01 -
Butter a 9×13-inch baking dish to prevent sticking and make removal easier once set.
02 -
In a large saucepan, melt 5 tablespoons of butter over medium heat. Add marshmallows, stirring continuously until completely melted and smooth. Remove from heat and stir in vanilla extract. In a large bowl, add Rice Krispie cereal. Pour the marshmallow mixture over the cereal and mix thoroughly until all cereal is coated. Transfer mixture to the prepared baking dish and press down gently to create an even layer. Set aside to cool slightly.
03 -
In another saucepan, combine sweetened condensed milk, 5 tablespoons of butter, and unwrapped caramels. Melt over medium heat, stirring constantly until caramels dissolve completely. Remove from heat and pour evenly over the Rice Krispie base. Sprinkle generously with sea salt. Allow to cool for about 15 minutes.
04 -
Heat heavy cream in a small saucepan over medium heat until it just begins to bubble. Remove from heat. Place milk chocolate chips in a separate bowl and slowly pour the warm cream over them, stirring gently until chocolate melts and forms a smooth sauce.
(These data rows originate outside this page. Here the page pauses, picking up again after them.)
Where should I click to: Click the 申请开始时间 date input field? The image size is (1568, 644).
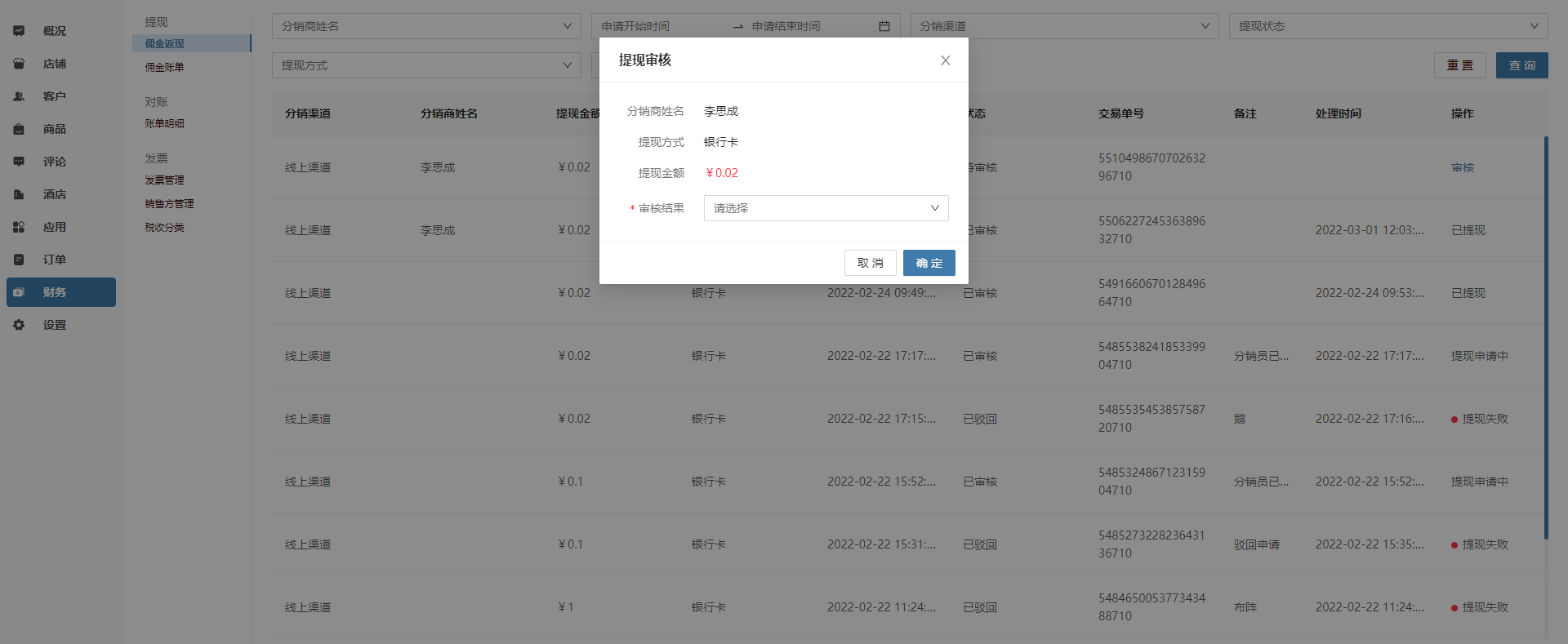(660, 26)
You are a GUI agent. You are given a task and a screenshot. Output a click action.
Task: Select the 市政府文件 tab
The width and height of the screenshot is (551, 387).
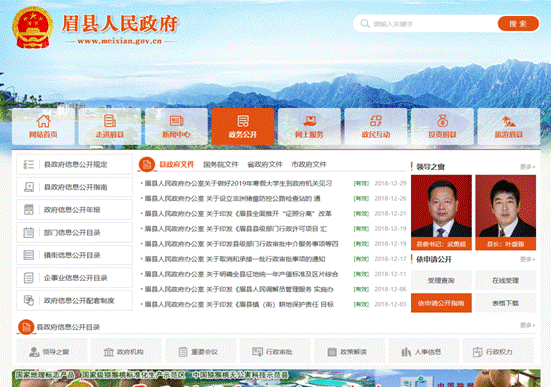(309, 164)
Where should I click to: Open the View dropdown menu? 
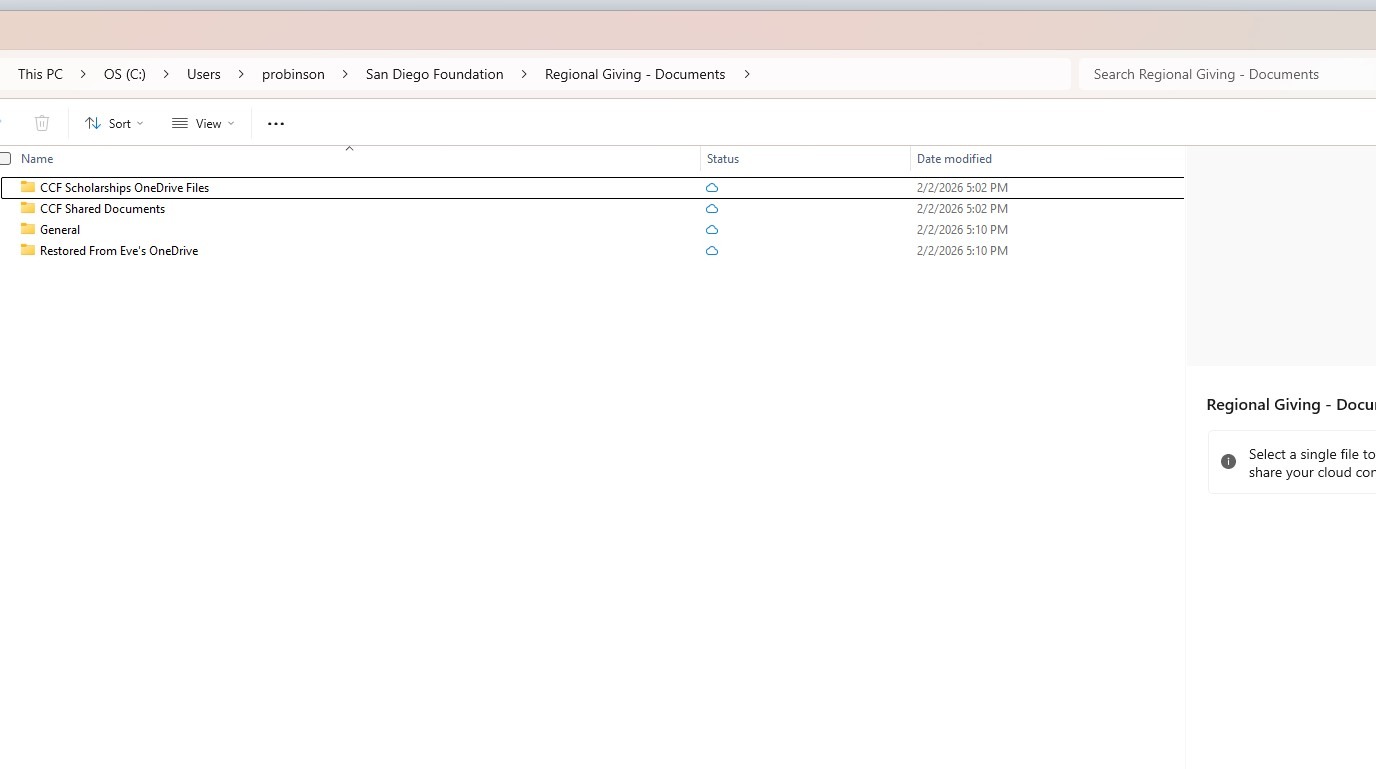pos(203,123)
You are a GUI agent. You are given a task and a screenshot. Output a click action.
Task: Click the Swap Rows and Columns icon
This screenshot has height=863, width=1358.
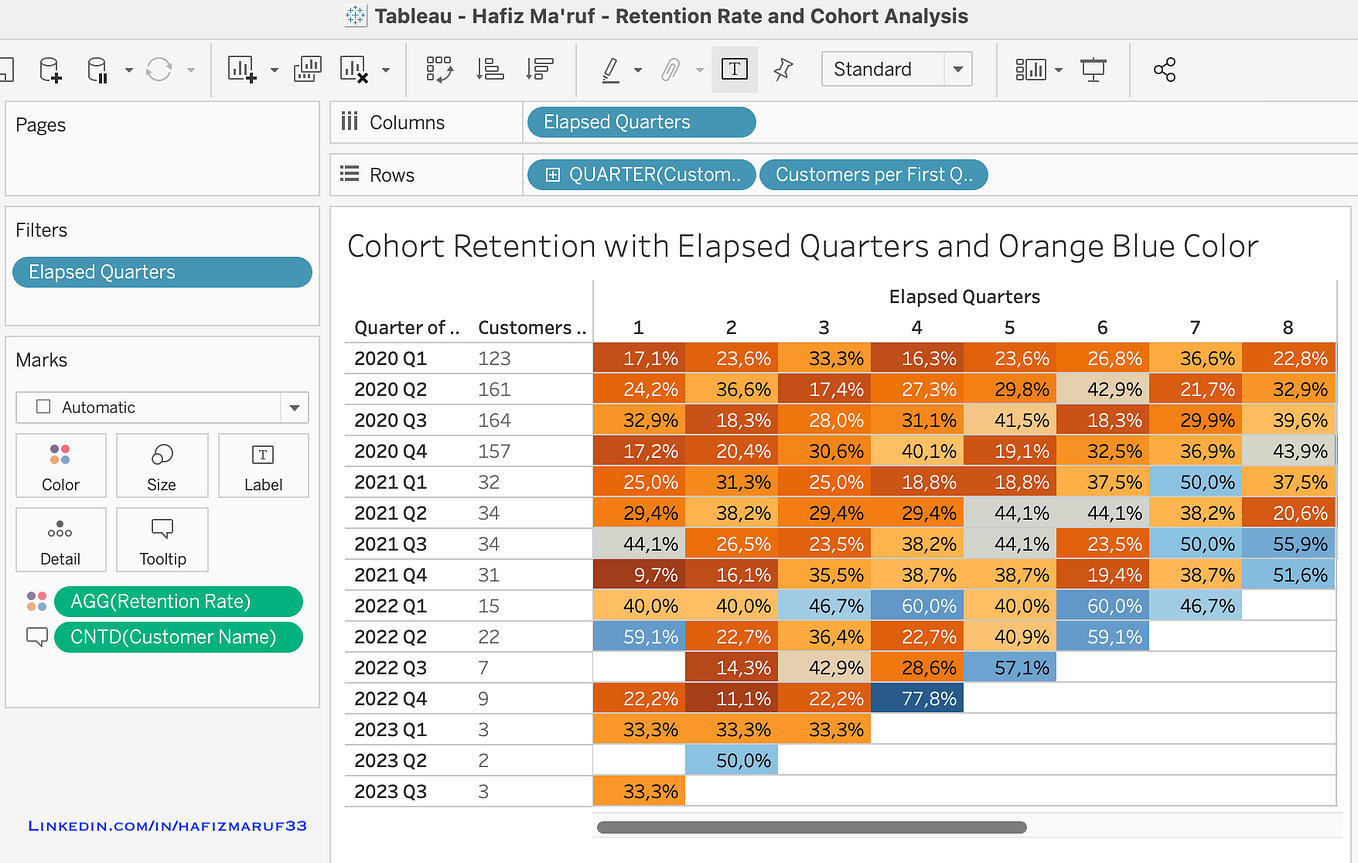click(x=439, y=69)
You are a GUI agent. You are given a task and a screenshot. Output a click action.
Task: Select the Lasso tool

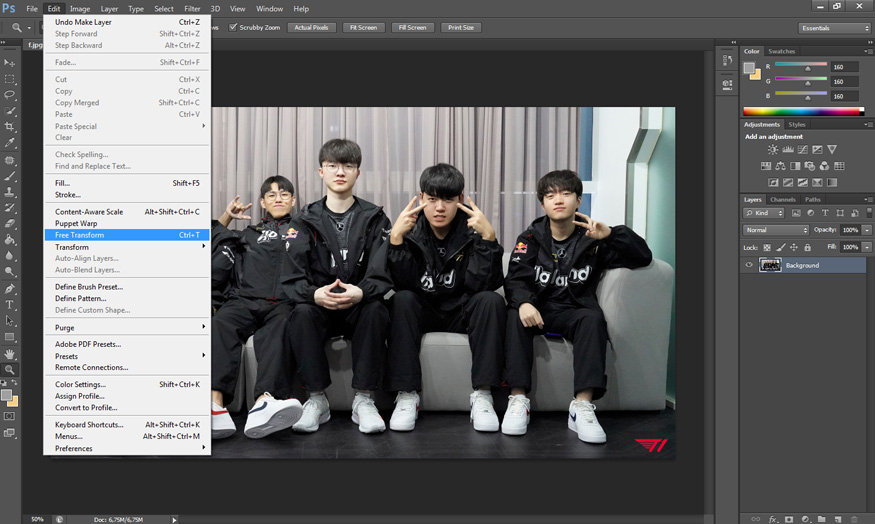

If needed, add more cream in small amounts to achieve drizzling consistency. Let cool for a few minutes before drizzling over the caramel layer.
05 -
After drizzling the chocolate, sprinkle more sea salt over the top for the perfect sweet-salty balance. Allow the treats to cool completely before slicing into squares. For best results, chill slightly to properly set the caramel and chocolate layers.